Mechanism: As cells age, degraded Lamin B1 and clogged Nuclear Pore Complexes force DNA double-strand breaks to the nuclear periphery, where inefficient 53BP1 recruitment leads to error-prone Alt-EJ. Readout: Readout: This process results in high translocation risk and a significant shift from high-fidelity NHEJ/HR to low-fidelity Alt-EJ, predicted to be reversible by restoring NPC function.
The Biphasic Paradox of Aging Repair
We’re seeing a clear, two-stage collapse in how genomes maintain themselves as they age. First, there’s a shift from Homologous Recombination (HR) to Non-Homologous End Joining (NHEJ) because resection becomes impaired (pubmed.35998703). This is followed by a final slide into alternative end-joining (Alt-EJ) and microhomology-mediated repair at the nuclear periphery (academic.oup.com/nar/article/35/22/7466/2401975). While losing Ku70 and Dna2-Sgs1 explains the enzymatic deficit, it doesn't quite capture the spatial dance of secondary $\gamma$H2AX/p53BP1 foci. These clusters correlate strongly with the translocation risks found in aged tissues (academic.oup.com/jrr/article/55/suppl_1/i79/913821/).
The Hypothesis: Spatial Entropy and the Peripheral Sink
I suspect the age-related transition to Alt-EJ isn’t just a result of protein depletion. Instead, it’s driven by the mechanical detachment of Lamin-Associated Domains (LADs). As Lamin B1 levels drop during senescence, heterochromatin relaxes and double-strand breaks (DSBs) become much more mobile. When you combine this increased mobility with a deteriorating Nuclear Pore Complex (NPC) that can’t efficiently import bulky repair scaffolds like 53BP1, the DSBs are essentially forced to migrate toward the nuclear periphery.
In this model, the nuclear periphery acts as a "repair sink." In young cells, the periphery is a regulated environment for specific types of heterochromatic repair. But in aged cells, the structural breakdown of the lamina prevents the RIF1/53BP1 shield from being recruited. Without that shield to regulate end-resection—and without efficient Dna2/Exo1 for long-range resection—the cell defaults to the low-fidelity Alt-EJ machinery, like Pol $\theta$, which is concentrated near the NPC.
Mechanistic Reasoning
- NPC Bottleneck: I’ve argued previously that the NPC limits repair protein trafficking. Now, I’m proposing that the specific depletion of 53BP1 at peripheral DSBs is the primary driver behind the HR/NHEJ-to-Alt-EJ switch.
- Secondary Clustering: The high mobility of DSBs in relaxed, aged chromatin facilitates the "secondary clustering" seen in high-LET radiation models. Once at the periphery, these clusters engage in inter-chromosomal microhomology searches, resulting in the translocations and large deletions typical of late-stage aging.
- Polygenic Linkage: GWAS data linking SIRT6 and metabolism to longevity (pmc.12867182) supports this idea, as SIRT6 is vital for maintaining both LAD stability and efficient NHEJ.
Testability and Falsification
- Test: We can induce site-specific DSBs via CRISPR-Cas9 in young versus senescent fibroblasts, then use 4D-STORM imaging to track the radial position of the break and the recruitment kinetics of 53BP1 versus Pol $\theta$.

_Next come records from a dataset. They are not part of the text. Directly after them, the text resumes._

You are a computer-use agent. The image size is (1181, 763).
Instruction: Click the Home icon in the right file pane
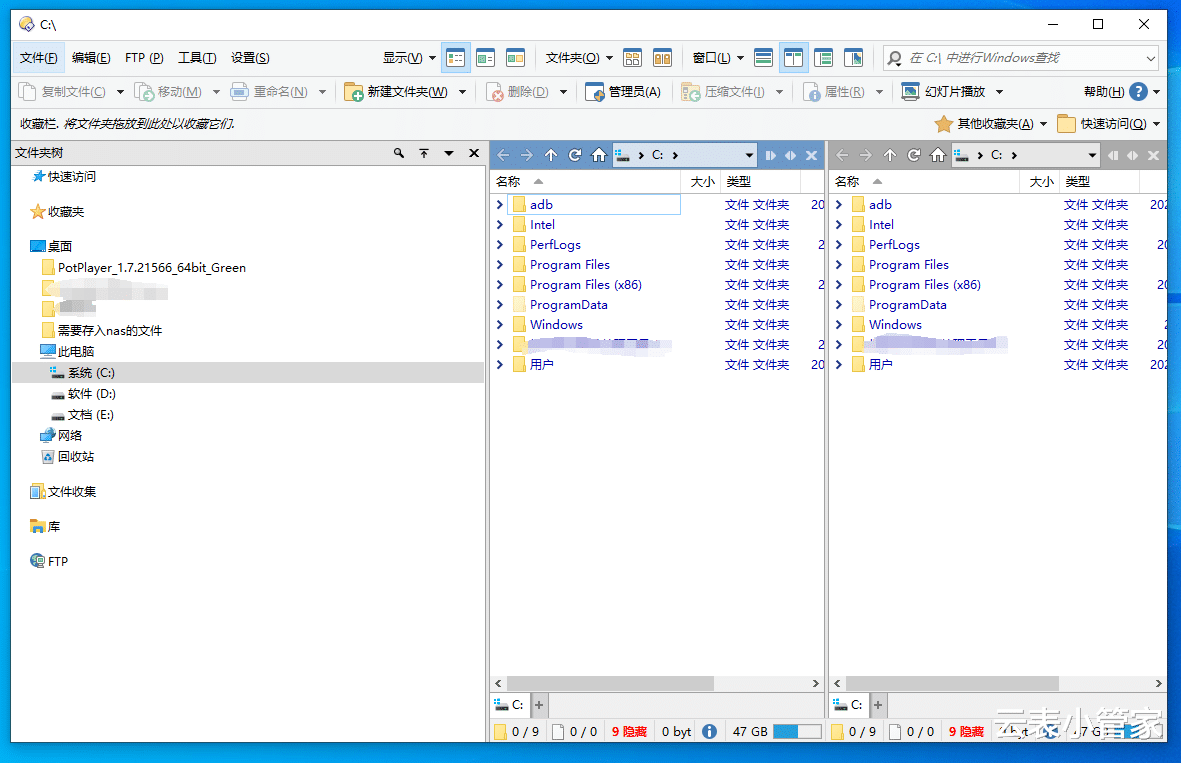coord(938,155)
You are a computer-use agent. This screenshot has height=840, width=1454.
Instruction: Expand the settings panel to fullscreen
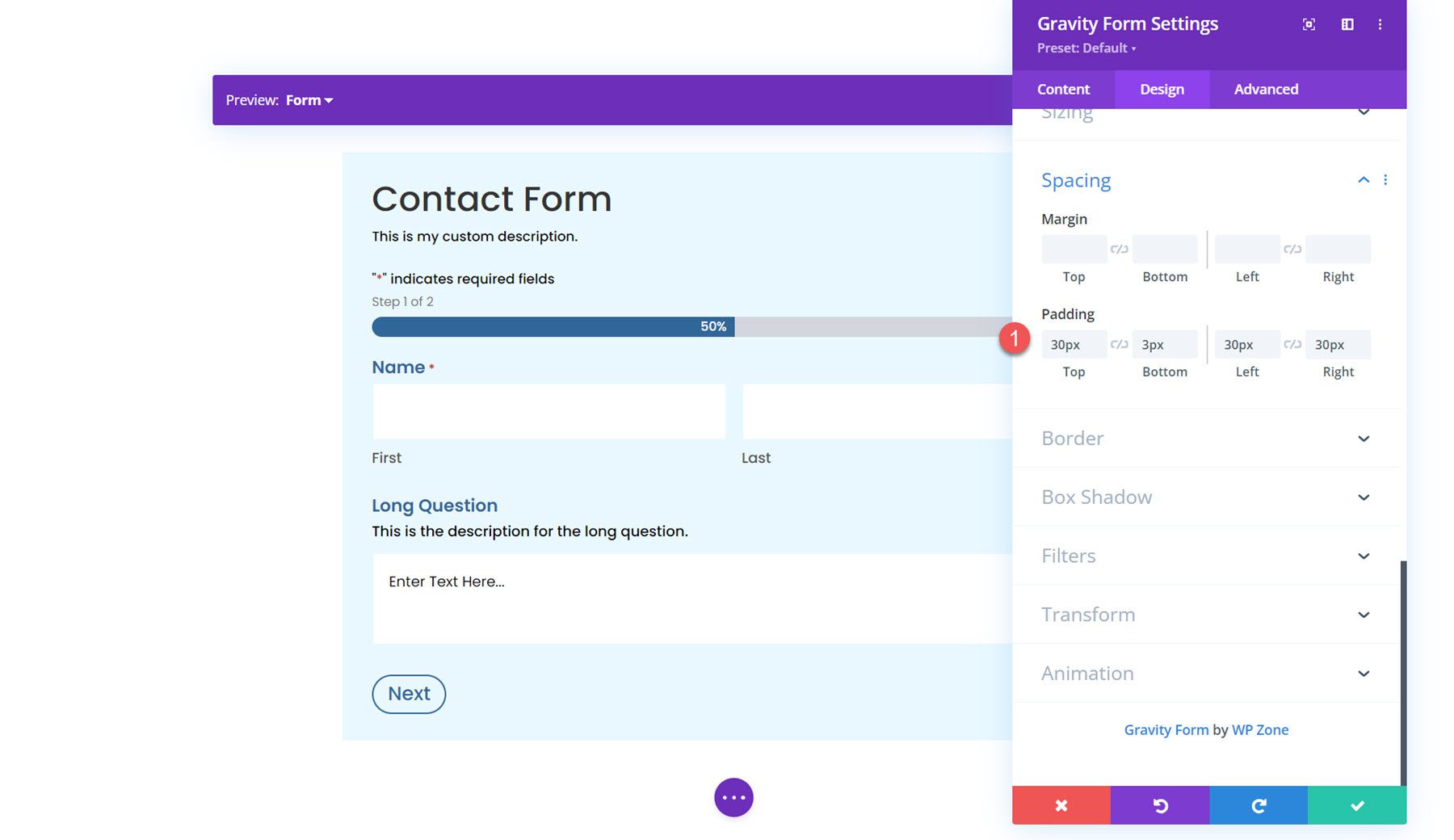[x=1309, y=24]
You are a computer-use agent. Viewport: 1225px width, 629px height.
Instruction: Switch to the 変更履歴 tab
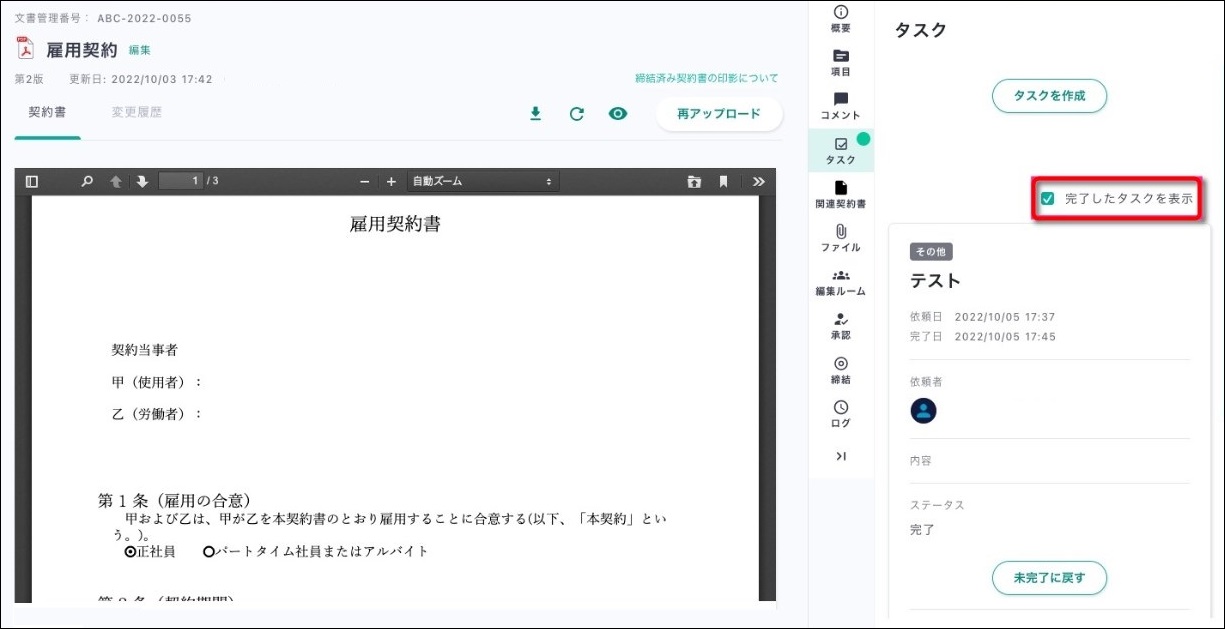(x=136, y=112)
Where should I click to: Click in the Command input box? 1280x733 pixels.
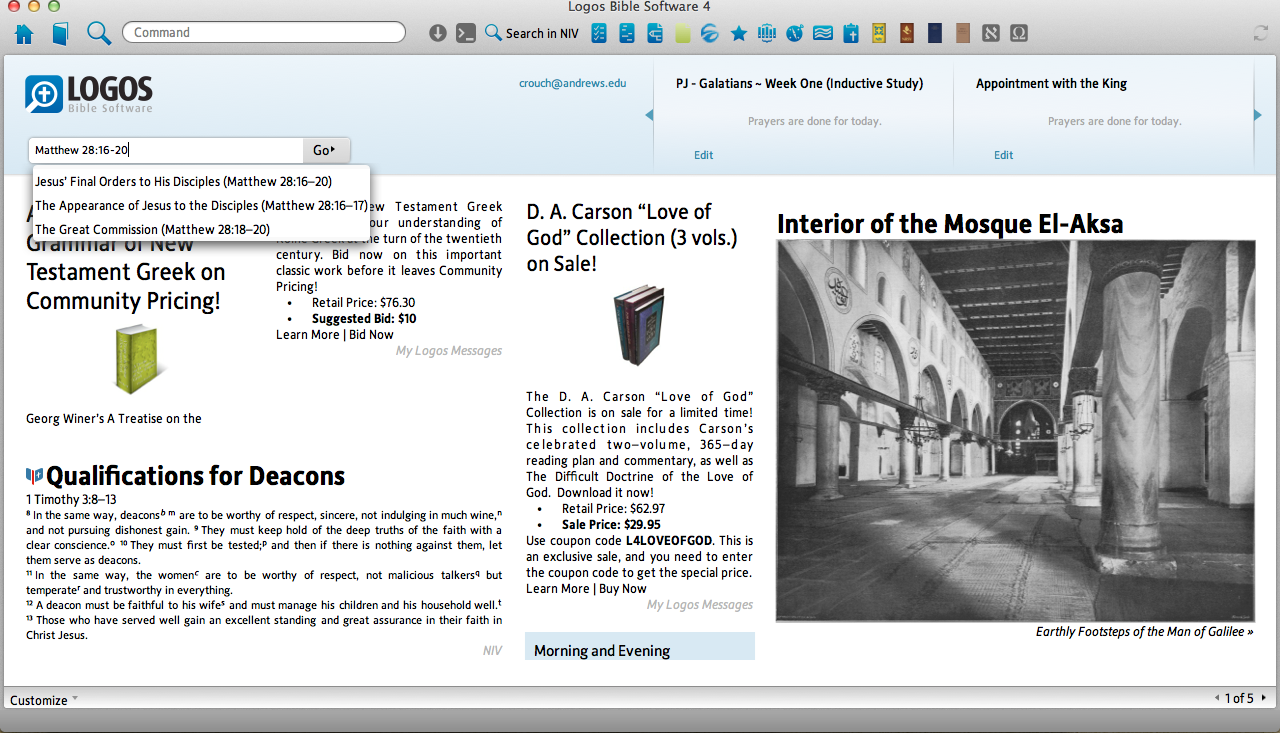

- Falsification: If stabilizing the nuclear lamina (through Lamin B1 overexpression) doesn't reduce the frequency of peripheral Alt-EJ junctions, or if 53BP1 recruitment stays constant at the periphery despite aging, then the spatial-mechanic hypothesis is likely wrong.
- Prediction: I predict that restoring NPC transport efficiency will preferentially rescue the 53BP1/NHEJ pathway over the HR pathway in mid-aged cells, effectively bypassing the biphasic decline.